I used it for a while a few years ago, but ultimately the slowness and the lack of content discouraged me.

I may try it again, to see what has changed. It's a very interesting project but contrary to TOR, not very popular.


Freenet has really sped up since the last time I tried it. I'll definitely dive into it again in the upcoming weeks.

The Freenet has a wild array of content and much of it is not particularly interesting to the common man. And the web interface is kind of not so user-friendly. But the mechanism itself is great: you could use Freenet as an anonymous shared data store for your application.

For example, PirateBay could move to live on Freenet and have its own client (either a local application or a locally run webapp) just fetch the torrent listings from Freenet data blocks.

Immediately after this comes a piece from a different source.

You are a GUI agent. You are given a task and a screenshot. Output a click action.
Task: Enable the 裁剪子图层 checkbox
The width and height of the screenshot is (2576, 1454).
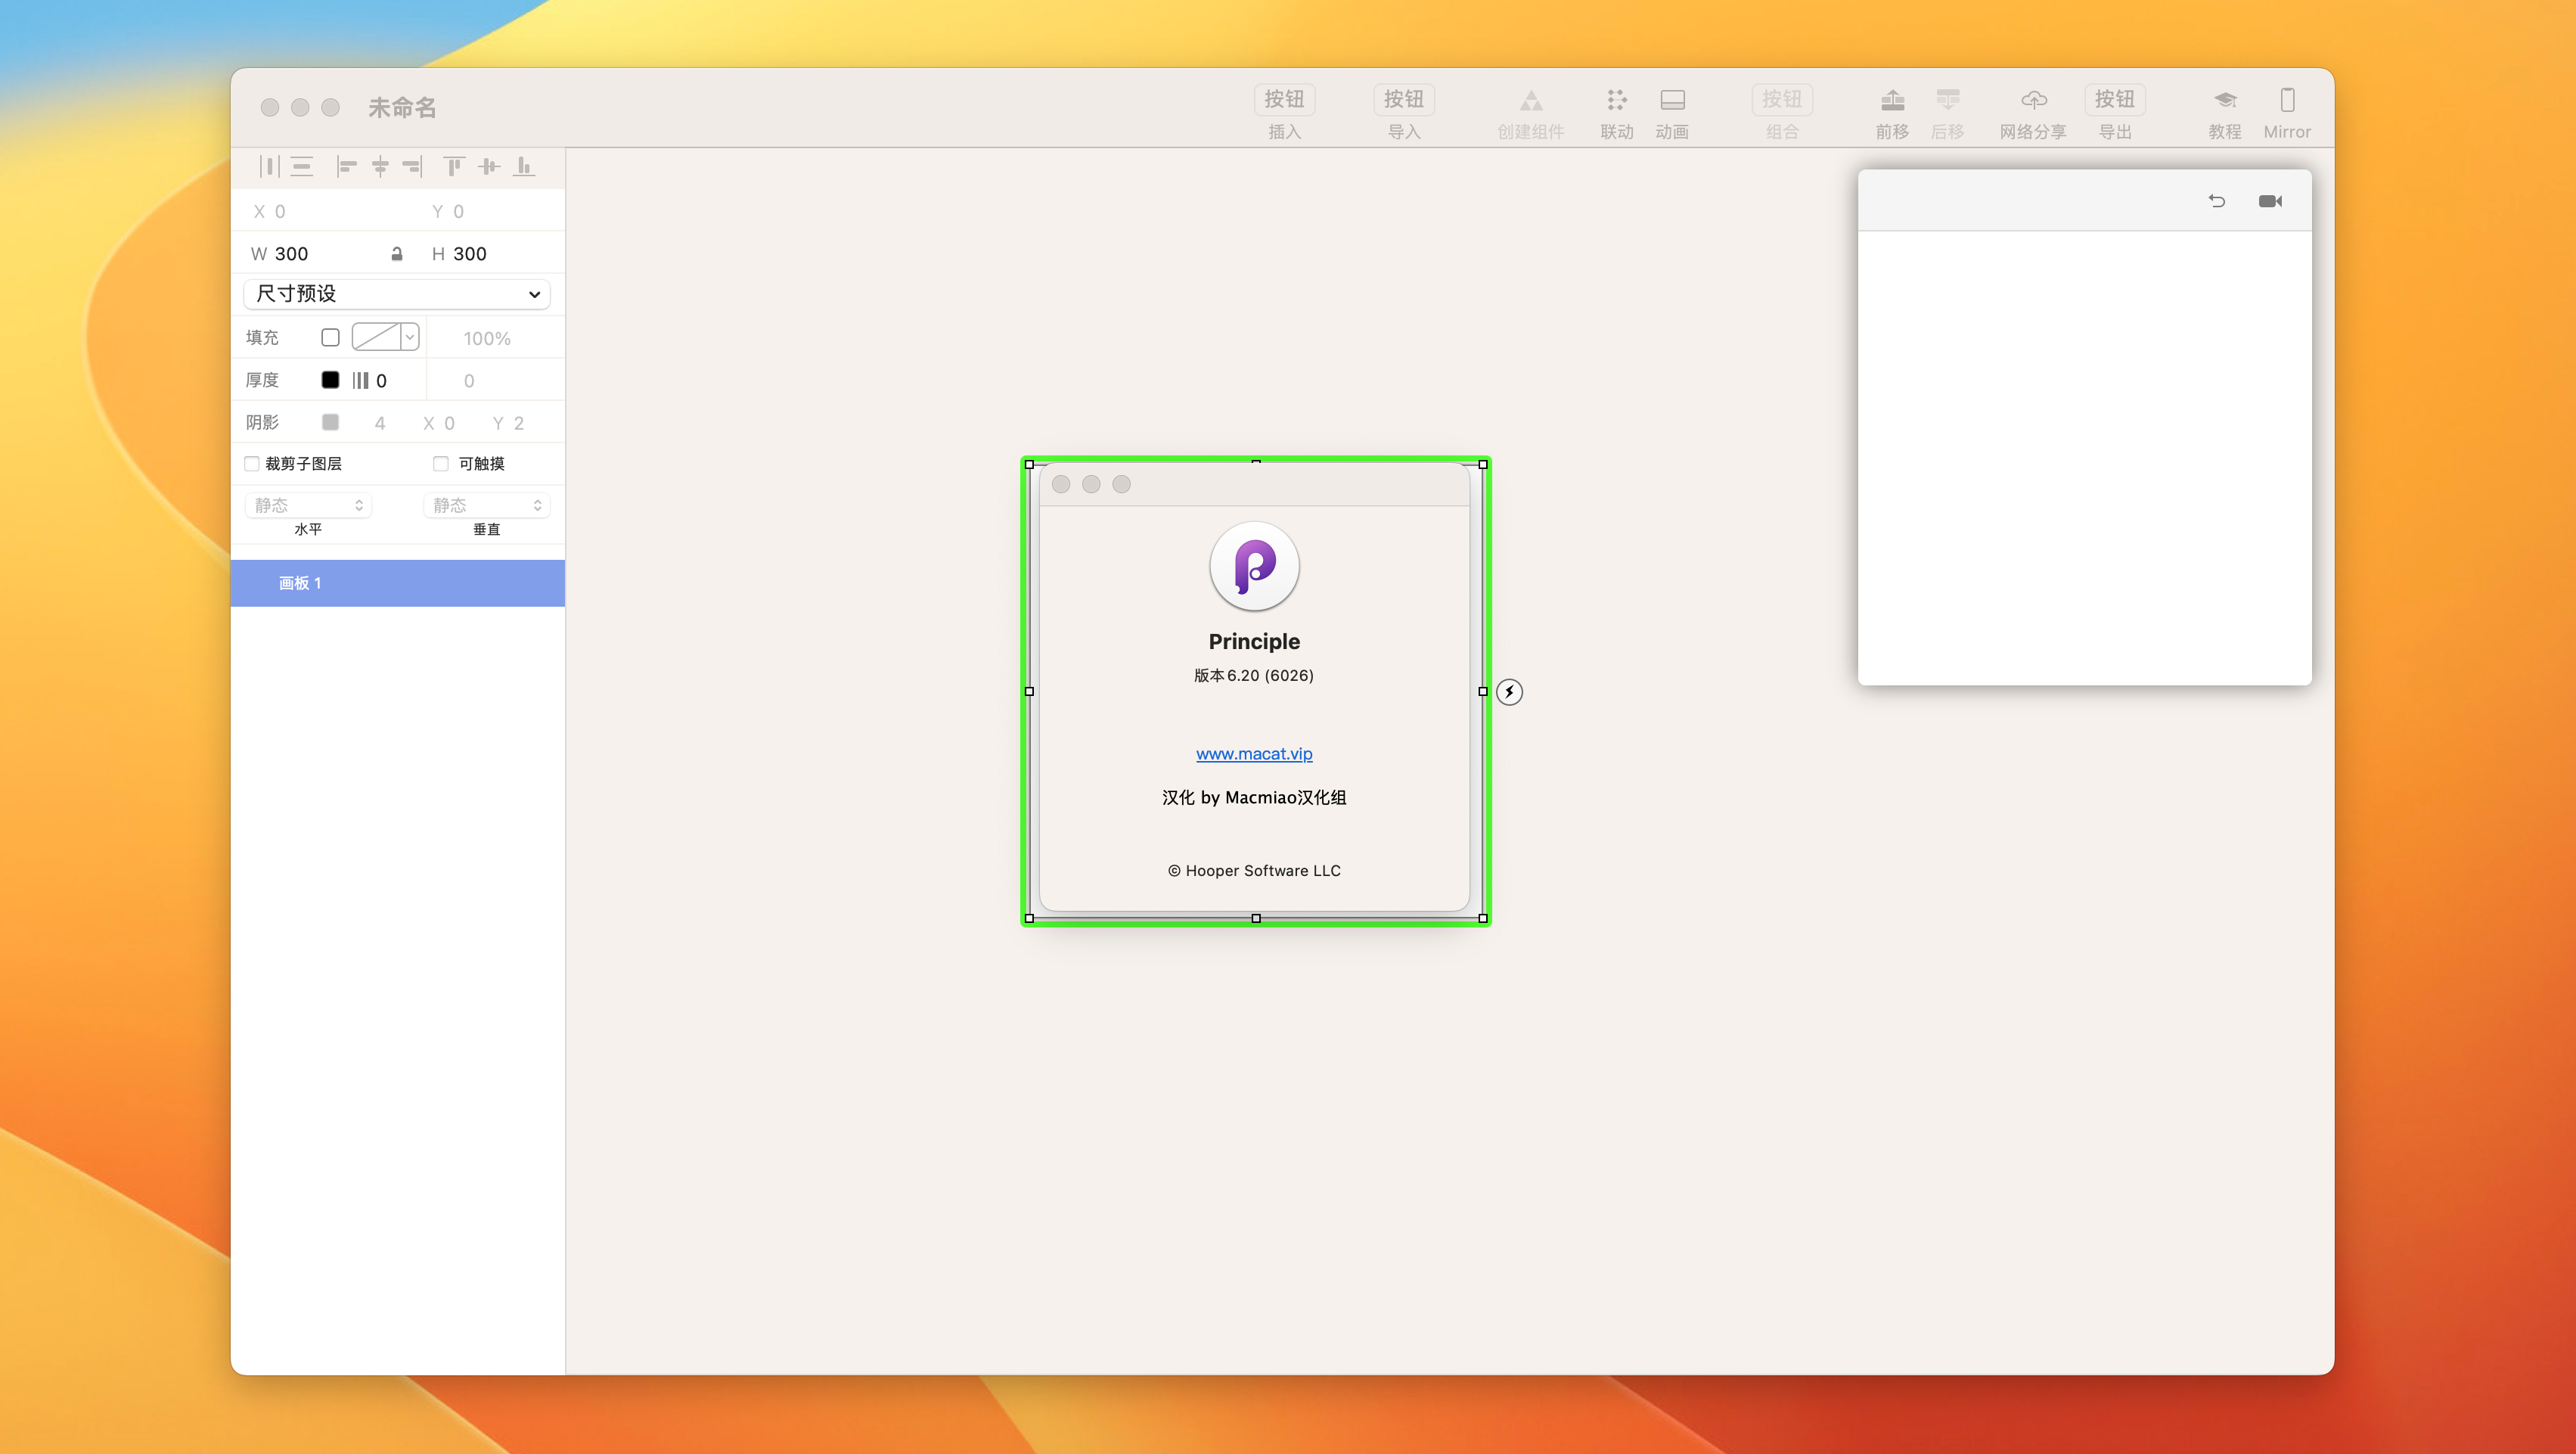click(252, 464)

For now, Freenet can't do big files so that must still be done on the opennet but much of the metadata could be irreversibly stored in the decentralized system that is Freenet.

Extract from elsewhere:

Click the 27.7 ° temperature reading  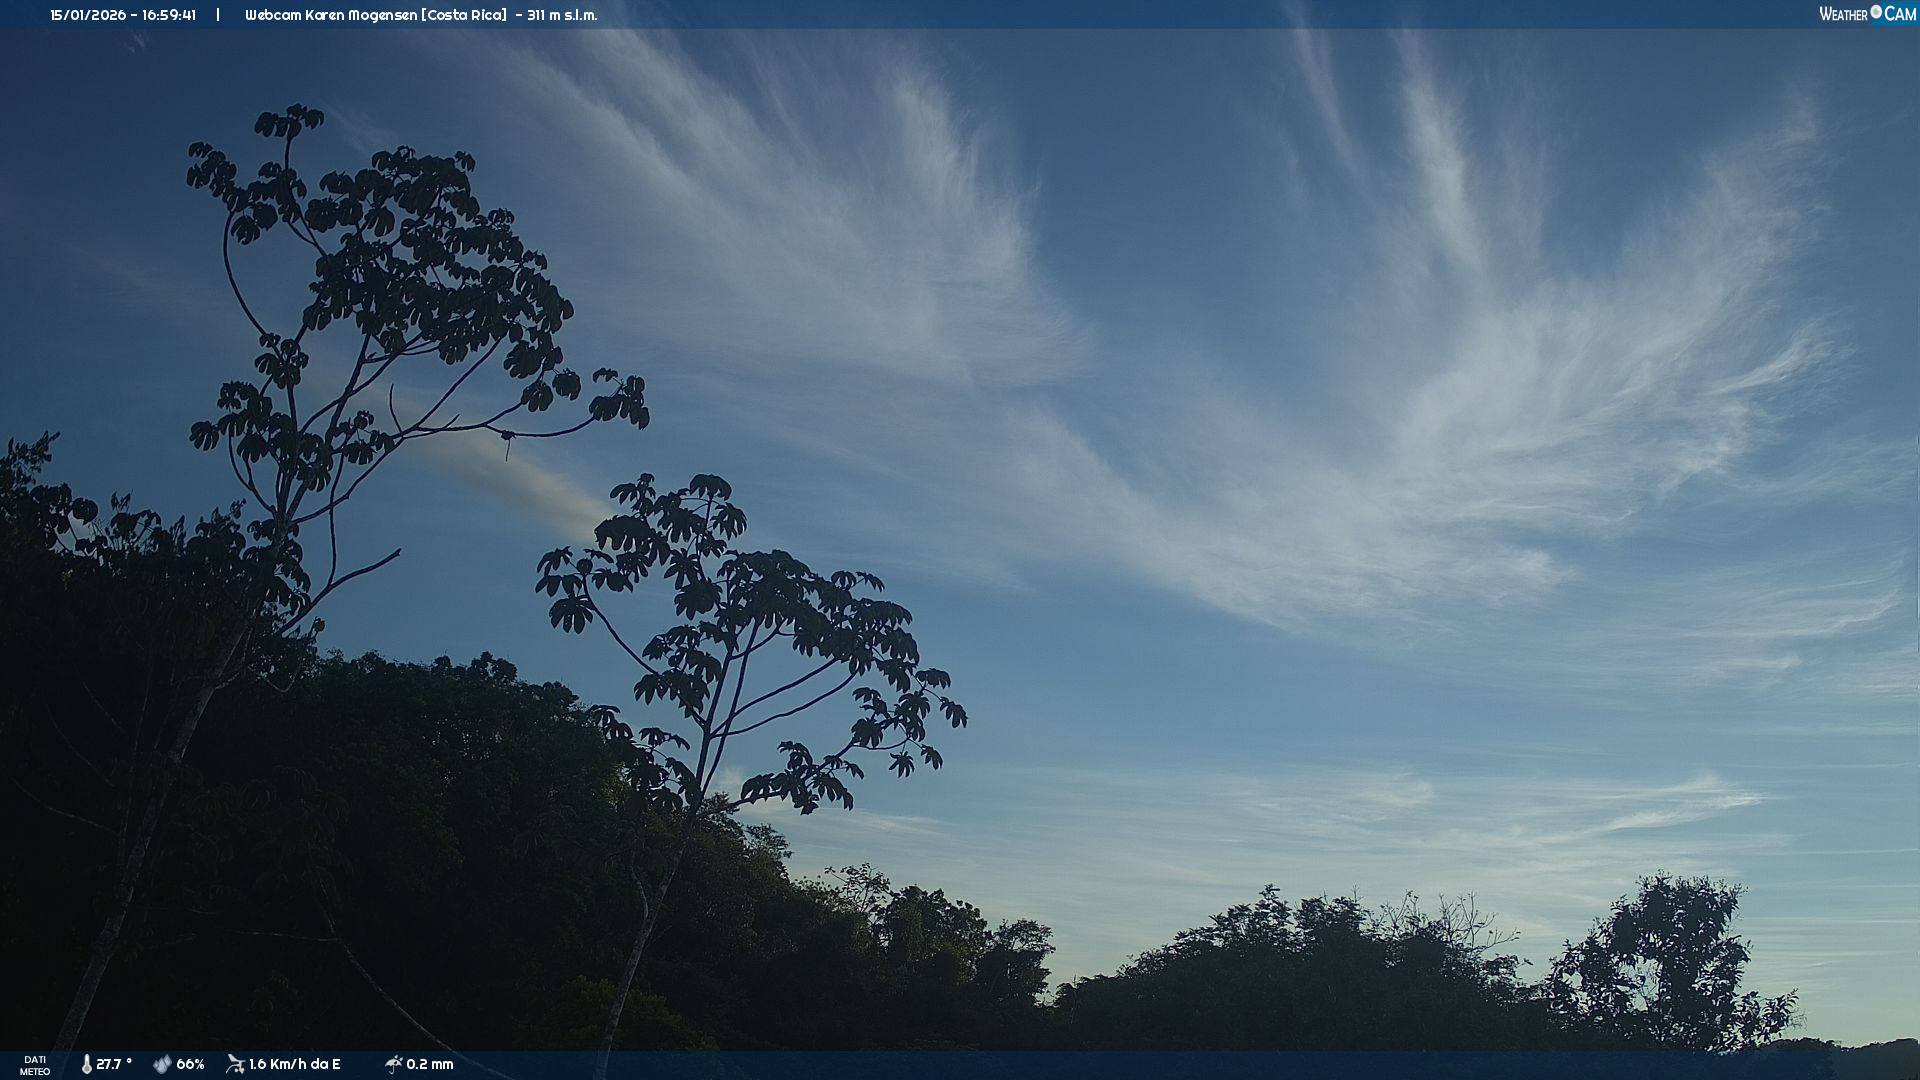114,1064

As computers and the internet get faster and faster, we might be able to sacrifice some speed for safety, anonymity and plausible deniability. At the simplest, big files could be distributed in the open by simply xoring them together with other big files. You'd have to download two big files to construct the one you want. On the other hand, a single file would host information from several files so downloading it couldn't possibly be considered infringing anything. It could just be genuinely random data that, when xored with another file, turns out to be an mp4 of a film.


Out of interest, why do you say that it can't do big files?

It definitely has the capability to distribute large files (it has a built in download manager so it can do it in the background).

Or are you arguing that it just isn't good at it in practice?


I have stored 100+ megabyte files as tests and it works fine. It takes a long time to insert though. Thankfully you can queue them up using the download manager as you mention.

A pirate bay like site on freenet could provide magnet links for those that want to torrent externally and also provide files for those that want to retrieve from freenet itself.


What are the legal implications of participating in Freenet in the US?


Having encrypted information on your computers is a liability. It could be misconstrued as information you have access to and relevant to whatever criminal charges you might have against you. Failure to provide the encrypted information, even though you know you can't decrypt it, can land you in jail for life.

But that's pretty obscure and unlikely.


I don't know about the US but in the UK you are correct. In the UK unless you can unencrypt on demand of court its jail time - end of. I do not think this is obscure or unlikely. It is highly likely that paedophiles will use this network for instance and that somewhere on your computer you'll be storing fragments of child rape videos - a serious crime in itself. You will also be an accessory to the original crime.


That's baseless armchair lawyering. Having encrypted information on your computer is not a liability. Encryption is commonplace these days.


There shouldn't be any legal implications, unless it is revealed that you're doing something illegal with it.